The neutral temperature (Tn) is the average of the cold junction temperature (0°C) and the temperature of inversion (Ti). Hence, Tn = Ti/2.

Q18. The density of water at 20°C is 998 kg/m³ and at 40°C 992 kg/m³. The coefficient of volume expansion of water is:

1. 10⁻⁴/°C
2. 3 × 10⁻⁴/°C
3. 2 × 10⁻⁴/°C
4. 6 × 10⁻⁴/°C

Answer: 2 × 10⁻⁴/°C

The coefficient of volume expansion is calculated using the formula β = (Δρ / ρ₀) / ΔT. Substituting the given values: Δρ = 998 - 992 = 6 kg/m³, ρ₀ = 998 kg/m³, and ΔT = 40°C - 20°C = 20°C, we get β = (6 / 998) / 20 ≈ 2 × 10⁻⁴/°C.

Q19. On a new scale of temperature (which is linear) and called the W scale, the freezing and boiling points of water are 39° W and 239° W respectively. What will be the temperature on the new scale, corresponding to a temperature of 39°C on the Celsius scale?

1. 78° W
2. 117° W
3. 200° W
4. 139° W

Answer: 117° W

The W scale is linear, so we can use the relation: (T_W - 39)/(239 - 39) = (T_C - 0)/(100 - 0). Substituting T_C = 39°C, we get (T_W - 39)/200 = 39/100. Solving for T_W, T_W = 117° W.
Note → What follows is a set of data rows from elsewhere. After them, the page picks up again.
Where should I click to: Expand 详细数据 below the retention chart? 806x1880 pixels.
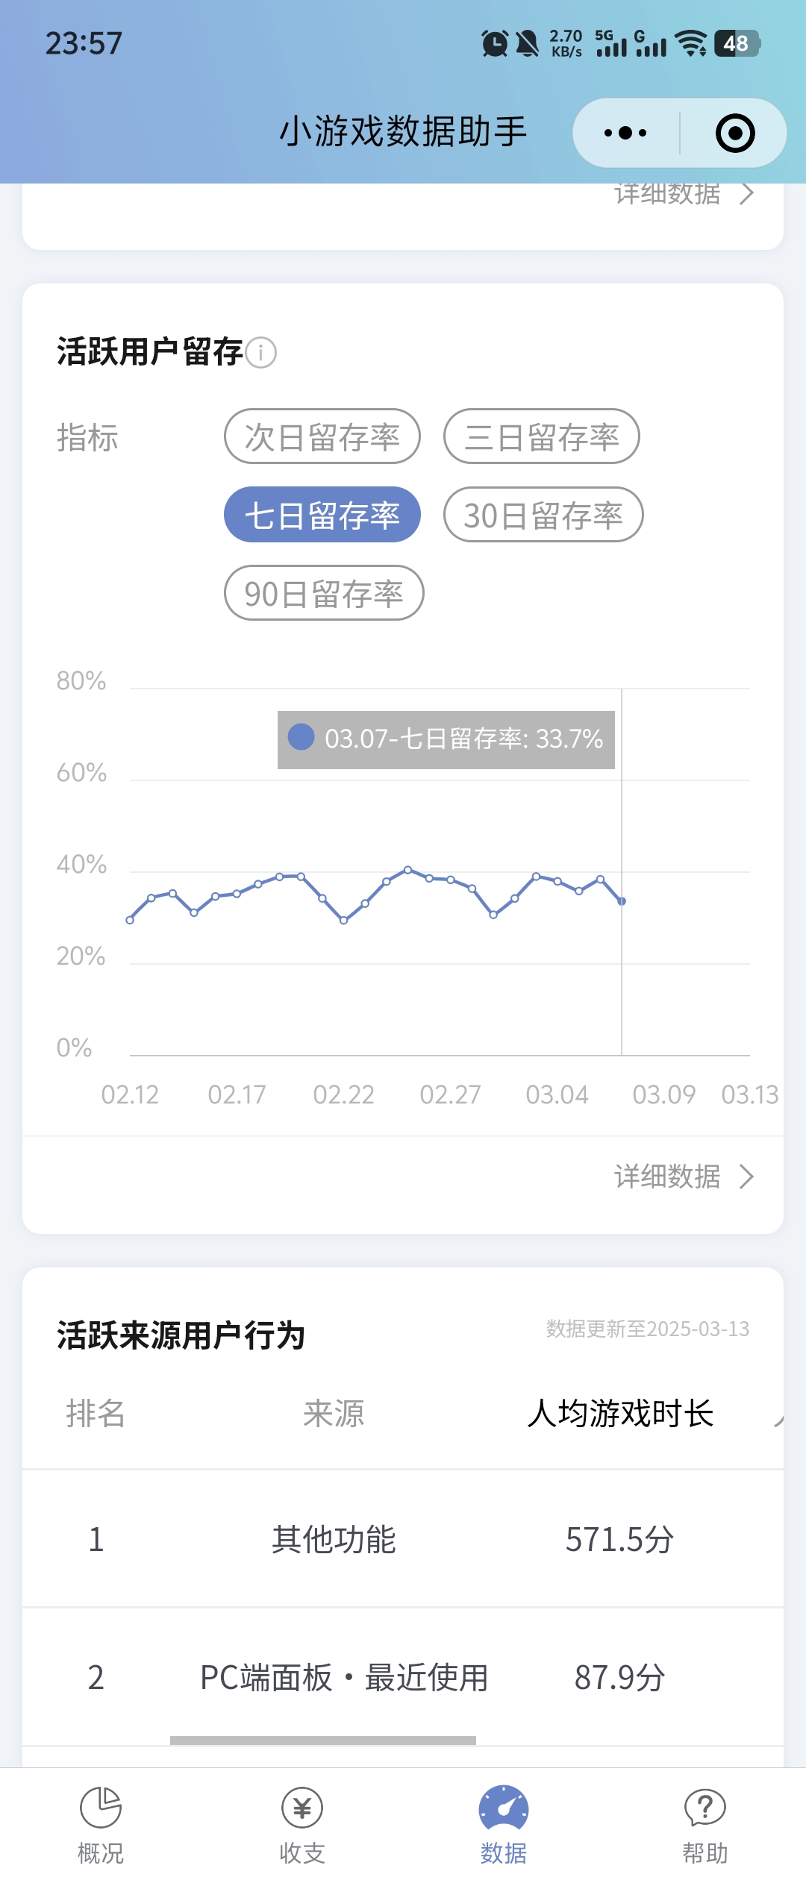684,1176
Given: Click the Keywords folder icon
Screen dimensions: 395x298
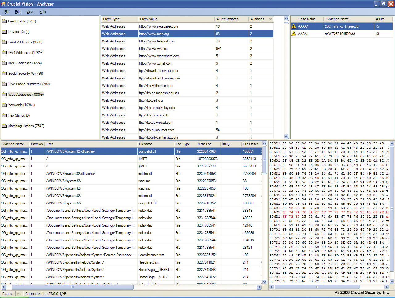Looking at the screenshot, I should tap(5, 105).
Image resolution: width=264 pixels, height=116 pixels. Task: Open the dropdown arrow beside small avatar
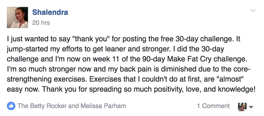251,107
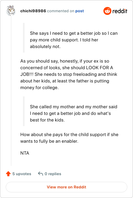Click the chichi98986 bunny avatar

click(x=11, y=11)
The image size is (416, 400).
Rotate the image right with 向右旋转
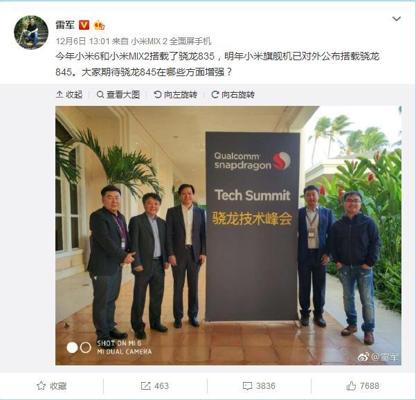233,94
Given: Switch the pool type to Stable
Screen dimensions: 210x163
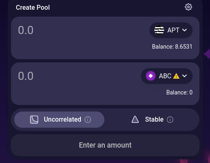Looking at the screenshot, I should 152,120.
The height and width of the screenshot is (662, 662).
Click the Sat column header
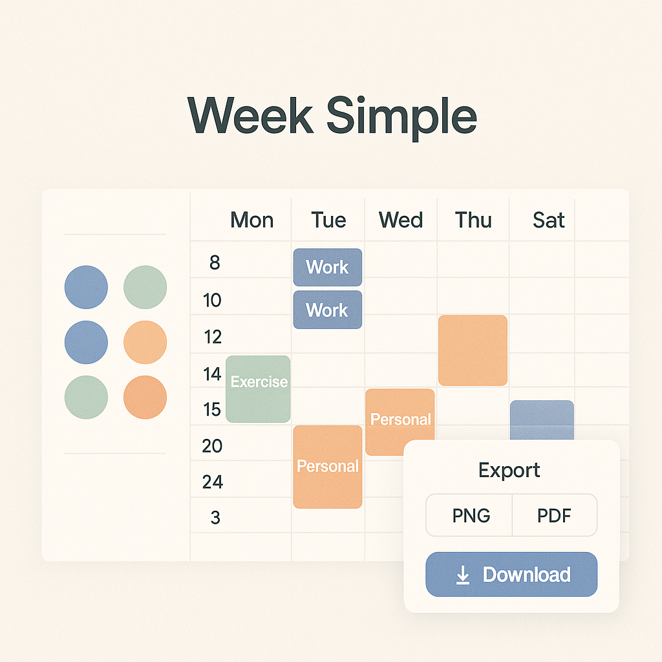548,220
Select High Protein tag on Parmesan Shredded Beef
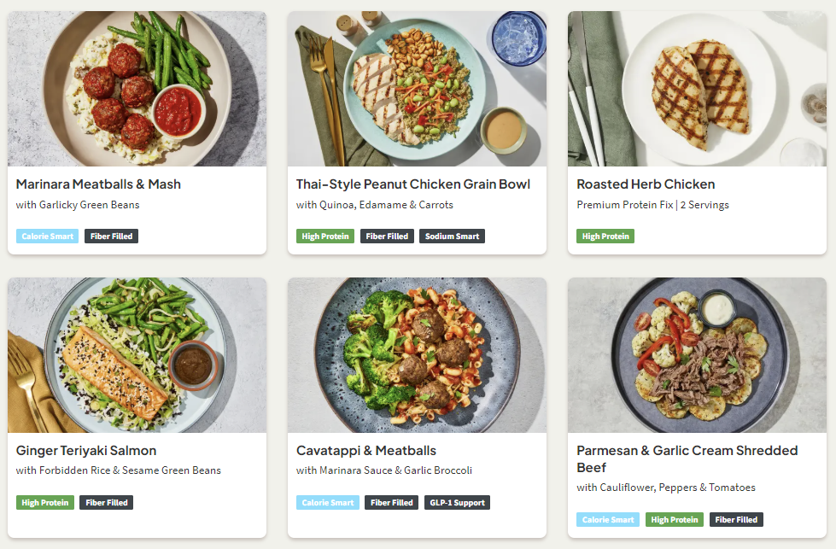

Q20. The value of coefficient of volume expansion of glycerine is 5 × 10⁻⁴ K⁻¹. The fractional change in the density of glycerine for a rise of 40°C in its temperature, is:

1. 0.020
2. 0.025
3. 0.010
4. 0.015

Answer: 0.020

The fractional change in density is approximately equal to the negative of the coefficient of volume expansion multiplied by the temperature change. Using Δρ/ρ = -βΔT, we get -5 × 10⁻⁴ × 40 = -0.020.